C’est la question tarte à la crème de toutes les élections : faut-il réduire le nombre de fonctionnaires. Et elle n’a pas de réponse, tout juste une petite arrière-pensée idéologique. Et surtout, une histoire vieille… comme la fonction publique

Émilien Ruiz enseignant à Sciences Po Paris qui travaille sur cette obsession française du « trop de fonctionnaires » interroge : « La question du nombre de fonctionnaires devrait être posée différemment : trop par rapport à quoi ? Tout dépend de ce qu’on cherche. L’arrière-pensée est la plupart du temps politique et elle vise autre chose. Que l’on dépense trop ? Ou que l’on souhaiterait que le service public soit pris en charge par des entreprises privées ? ». Une obsession qui n’est pas récente mais qui a toujours caché autre chose que l’on n’ose pas ou que l’on ne sait pas dire.

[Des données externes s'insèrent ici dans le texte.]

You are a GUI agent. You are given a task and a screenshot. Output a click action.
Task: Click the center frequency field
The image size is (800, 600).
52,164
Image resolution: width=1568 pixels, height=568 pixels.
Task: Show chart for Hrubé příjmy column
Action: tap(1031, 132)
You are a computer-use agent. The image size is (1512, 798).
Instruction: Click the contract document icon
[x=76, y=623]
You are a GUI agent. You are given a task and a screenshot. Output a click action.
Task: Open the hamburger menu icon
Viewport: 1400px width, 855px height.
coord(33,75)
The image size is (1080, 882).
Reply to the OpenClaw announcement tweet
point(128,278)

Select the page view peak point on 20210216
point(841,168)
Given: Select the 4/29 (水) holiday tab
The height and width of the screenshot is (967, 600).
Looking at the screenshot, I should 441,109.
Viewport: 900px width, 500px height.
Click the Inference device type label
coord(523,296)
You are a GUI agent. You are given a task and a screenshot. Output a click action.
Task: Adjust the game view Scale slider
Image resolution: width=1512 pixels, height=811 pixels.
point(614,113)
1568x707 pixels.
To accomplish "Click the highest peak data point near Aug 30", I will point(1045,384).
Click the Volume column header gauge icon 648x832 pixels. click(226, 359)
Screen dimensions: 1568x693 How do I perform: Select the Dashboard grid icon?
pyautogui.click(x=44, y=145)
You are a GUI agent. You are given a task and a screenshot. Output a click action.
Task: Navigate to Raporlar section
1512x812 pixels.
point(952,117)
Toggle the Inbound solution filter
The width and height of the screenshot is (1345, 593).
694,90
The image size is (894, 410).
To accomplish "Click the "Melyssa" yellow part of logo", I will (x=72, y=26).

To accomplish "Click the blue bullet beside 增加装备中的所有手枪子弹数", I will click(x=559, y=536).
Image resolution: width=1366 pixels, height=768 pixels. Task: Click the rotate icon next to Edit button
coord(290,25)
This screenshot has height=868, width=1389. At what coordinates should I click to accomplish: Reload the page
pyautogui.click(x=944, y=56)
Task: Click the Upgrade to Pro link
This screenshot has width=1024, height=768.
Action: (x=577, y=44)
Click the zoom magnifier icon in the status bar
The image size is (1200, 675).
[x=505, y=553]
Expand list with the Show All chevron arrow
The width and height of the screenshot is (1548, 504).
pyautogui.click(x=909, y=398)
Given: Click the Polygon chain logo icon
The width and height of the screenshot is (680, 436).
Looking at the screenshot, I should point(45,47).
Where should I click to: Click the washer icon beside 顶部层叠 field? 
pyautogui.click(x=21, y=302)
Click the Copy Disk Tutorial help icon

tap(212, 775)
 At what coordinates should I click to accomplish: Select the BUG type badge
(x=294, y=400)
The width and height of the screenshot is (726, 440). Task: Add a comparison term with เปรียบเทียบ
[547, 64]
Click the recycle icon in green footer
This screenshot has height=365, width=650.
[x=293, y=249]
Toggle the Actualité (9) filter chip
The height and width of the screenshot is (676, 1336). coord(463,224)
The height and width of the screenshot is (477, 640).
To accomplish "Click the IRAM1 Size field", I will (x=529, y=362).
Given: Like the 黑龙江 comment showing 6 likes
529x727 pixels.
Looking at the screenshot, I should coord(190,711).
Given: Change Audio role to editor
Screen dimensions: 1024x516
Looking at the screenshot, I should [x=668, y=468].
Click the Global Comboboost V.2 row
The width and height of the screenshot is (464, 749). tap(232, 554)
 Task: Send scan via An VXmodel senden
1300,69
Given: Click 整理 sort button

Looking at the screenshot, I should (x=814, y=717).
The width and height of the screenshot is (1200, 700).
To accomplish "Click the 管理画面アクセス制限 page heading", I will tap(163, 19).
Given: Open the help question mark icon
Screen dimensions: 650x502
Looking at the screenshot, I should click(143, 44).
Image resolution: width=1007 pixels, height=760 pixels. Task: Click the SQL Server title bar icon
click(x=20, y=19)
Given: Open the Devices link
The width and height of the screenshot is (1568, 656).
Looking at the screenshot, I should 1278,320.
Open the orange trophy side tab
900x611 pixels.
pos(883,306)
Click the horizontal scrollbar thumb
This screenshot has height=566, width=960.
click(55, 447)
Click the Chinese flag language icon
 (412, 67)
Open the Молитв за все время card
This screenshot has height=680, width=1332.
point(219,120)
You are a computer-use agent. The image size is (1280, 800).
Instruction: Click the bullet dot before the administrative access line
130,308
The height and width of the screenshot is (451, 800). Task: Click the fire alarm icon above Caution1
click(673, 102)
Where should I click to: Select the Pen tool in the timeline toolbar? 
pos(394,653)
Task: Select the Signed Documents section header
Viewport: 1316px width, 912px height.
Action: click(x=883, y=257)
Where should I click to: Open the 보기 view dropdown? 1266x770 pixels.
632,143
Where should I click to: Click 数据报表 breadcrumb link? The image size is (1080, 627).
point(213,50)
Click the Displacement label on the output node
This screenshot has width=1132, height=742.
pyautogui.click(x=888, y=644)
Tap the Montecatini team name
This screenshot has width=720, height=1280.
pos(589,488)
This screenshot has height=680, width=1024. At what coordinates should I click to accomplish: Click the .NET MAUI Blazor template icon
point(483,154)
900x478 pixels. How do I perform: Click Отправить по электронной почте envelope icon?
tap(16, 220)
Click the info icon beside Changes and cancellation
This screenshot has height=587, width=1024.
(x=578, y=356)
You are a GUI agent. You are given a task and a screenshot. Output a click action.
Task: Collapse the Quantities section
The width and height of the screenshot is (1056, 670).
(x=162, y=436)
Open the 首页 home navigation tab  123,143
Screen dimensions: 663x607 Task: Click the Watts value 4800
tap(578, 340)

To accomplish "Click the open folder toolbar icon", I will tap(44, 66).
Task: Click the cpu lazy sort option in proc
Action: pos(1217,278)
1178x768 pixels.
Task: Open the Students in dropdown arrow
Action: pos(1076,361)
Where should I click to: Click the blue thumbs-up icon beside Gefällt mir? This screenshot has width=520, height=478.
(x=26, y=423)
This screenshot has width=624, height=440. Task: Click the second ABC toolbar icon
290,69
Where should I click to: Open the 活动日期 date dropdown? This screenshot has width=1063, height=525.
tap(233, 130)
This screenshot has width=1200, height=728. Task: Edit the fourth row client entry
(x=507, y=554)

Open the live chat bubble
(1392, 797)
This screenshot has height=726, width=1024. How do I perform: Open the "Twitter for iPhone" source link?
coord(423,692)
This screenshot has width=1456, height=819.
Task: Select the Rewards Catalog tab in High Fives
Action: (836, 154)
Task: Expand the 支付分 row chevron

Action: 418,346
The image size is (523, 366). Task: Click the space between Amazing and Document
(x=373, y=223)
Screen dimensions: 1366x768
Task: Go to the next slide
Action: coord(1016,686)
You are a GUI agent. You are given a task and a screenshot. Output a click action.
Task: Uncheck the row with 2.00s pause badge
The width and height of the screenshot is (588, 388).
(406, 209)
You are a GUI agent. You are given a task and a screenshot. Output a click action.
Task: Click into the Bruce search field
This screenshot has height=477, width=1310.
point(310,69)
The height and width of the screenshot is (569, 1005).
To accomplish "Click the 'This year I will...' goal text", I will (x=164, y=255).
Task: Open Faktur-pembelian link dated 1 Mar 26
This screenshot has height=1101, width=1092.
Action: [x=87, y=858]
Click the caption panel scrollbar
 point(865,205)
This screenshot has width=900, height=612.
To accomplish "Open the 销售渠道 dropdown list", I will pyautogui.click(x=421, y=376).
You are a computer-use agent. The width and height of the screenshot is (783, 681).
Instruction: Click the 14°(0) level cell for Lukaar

Et à son tour, chaque faction va taper sur le fonctionnaire : d’abord aux alentours de 1870, les républicains trouvent qu’il y a encore trop de monarchistes et de bonapartistes dans la fonction publique. Et au fur et à mesure des changements, ce seront les tenants de l’Ancien régime qui y trouveront trop de… républicains.

Mais tous parlent de trop de fonctionnaires. Au début du XXe siècle, les socialistes trouvent la fonction publique trop réactionnaire. Et même les communistes dénoncent le trop de fonctionnaires après la guerre : la France doit alors faire des économies drastiques et les agents publics en place ont été un peu trop proches du régime de Vichy. Mais la critique demeure vague parce « personne ne sait définir ce qu’est un fonctionnaire. »

Nouveau statut, nouvelles attaques

C’est le statut du fonctionnaire, créé en 1946, qui va concentrer les attaques ultérieures. Là encore, non sans arrières-pensées souligne Émilien Ruiz : « Depuis 20-30 ans, on estime qu’ils sont surprotégés, qu’ils peuvent ne pas travailler. Mais ceux qui disent ça jouent sur la méconnaissance du statut de fonctionnaire. Certes, les fonctionnaires sont protégés des aléas du marché du travail mais rien n’interdit de les licencier pour faute ou inaptitude. Dans le privé aussi, il y a des incompétents qui ne sont pas licenciés. En fait, tout dépend des rapports de force syndicaux. »

Des rapports de force qui sont en train de s’affaiblir depuis que la loi du 6 août 2019 de transformation de la fonction publique ne met plus de barrière au recrutement massif de contractuels.

Et contribue à brouiller un peu plus la notion de fonctionnaire : « On parle de qui ? Des agents publics ? Y compris ceux qui ne sont pas dans la fonction publique ? Et on tient compte des contractuels ? » Les chiffres donnés par les politiques correspondent généralement à l’idée qu’ils veulent faire passer.

« Bons fonctionnaires » contre « mauvais fonctionnaires »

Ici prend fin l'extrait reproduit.